Information provided section start
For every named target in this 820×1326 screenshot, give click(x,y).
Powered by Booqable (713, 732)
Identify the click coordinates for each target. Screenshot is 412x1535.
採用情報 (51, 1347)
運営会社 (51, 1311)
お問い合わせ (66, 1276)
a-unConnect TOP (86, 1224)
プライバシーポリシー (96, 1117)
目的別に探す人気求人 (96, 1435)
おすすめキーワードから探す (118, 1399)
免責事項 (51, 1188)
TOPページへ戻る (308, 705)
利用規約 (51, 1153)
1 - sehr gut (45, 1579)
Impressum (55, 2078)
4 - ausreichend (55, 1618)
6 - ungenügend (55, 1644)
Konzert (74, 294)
Information provided section end
Exercise prompt -> Each line above should be output exactly as written.

Your response ->
For every named target in this 820×1326 screenshot, give click(x,y).
Powered by Booqable (713, 732)
Identify the click coordinates for each target. Screenshot is 412x1535.
採用情報 (51, 1347)
運営会社 (51, 1311)
お問い合わせ (66, 1276)
a-unConnect TOP (86, 1224)
プライバシーポリシー (96, 1117)
目的別に探す人気求人 (96, 1435)
おすすめキーワードから探す (118, 1399)
免責事項 (51, 1188)
TOPページへ戻る (308, 705)
利用規約 (51, 1153)
1 - sehr gut (45, 1579)
Impressum (55, 2078)
4 - ausreichend (55, 1618)
6 - ungenügend (55, 1644)
Konzert (74, 294)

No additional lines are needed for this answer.